Curly Haughland, of Bismarck, N.D., makes a compelling reason why you shouldn’t pay much attention to those lectures about your duty to vote in primary elections: You don’t matter.
Speaking with NPR’s Steve Inskeep this morning, Haughland, a delegate to this summer’s Republican National Convention in Cleveland and a member of its rules committee, said the votes of people who vote in primaries are “absolutely irrelevant,” something that’s become obvious to even casual voters watching the GOP’s gymnastics to deny Donald Trump the party’s endorsement.
At least he was honest enough to say it.
“A longstanding tradition in the Republican Party that began in 1880 or earlier is the fact that all delegates to the national convention are free to vote their conscience,” he maintained.
That conflicts with what the media has reported, Inskeep said, that delegates who are pledged to Trump will have to vote for Trump on the first ballot.
“It’s been in there [the rules] since 1880 when James Garfield wrote the language that’s still in Rule 37,” he insisted.
Point of order,sir. It’s not. At least not in Rule 37.
Here’s Rule 37 from the last Republican convention.
That’s not to say the rules can’t be rewritten to favor whatever the power brokers of the convention want it to say.
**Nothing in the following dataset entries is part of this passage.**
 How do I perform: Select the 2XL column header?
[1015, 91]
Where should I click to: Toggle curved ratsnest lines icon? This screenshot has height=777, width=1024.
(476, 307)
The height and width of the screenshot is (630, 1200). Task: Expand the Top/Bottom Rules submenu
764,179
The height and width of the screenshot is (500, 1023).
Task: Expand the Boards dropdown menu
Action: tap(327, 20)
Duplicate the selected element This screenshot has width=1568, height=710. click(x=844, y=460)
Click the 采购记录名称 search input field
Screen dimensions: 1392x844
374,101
“The RNC probably can exercise that power to bind or unbind,” Gregory Magarian, professor of law at Washington University in St. Louis, tells CNBC. “But what matters here is not the law but politics. Reaction from the voters, delegates, party regulars saying if the RNC stepped in it would be ‘unfair and improper.’ This is more about structural politics. As a matter of law the RNC could step in and do whatever it wants to do. But if they stepped in it would be seen as a power grab.”
And it would underscore Haughland’s assertion that, unless you’re a delegate to the convention, it doesn’t matter what presidential candidate you think you were supporting in a primary or caucus. You don’t matter.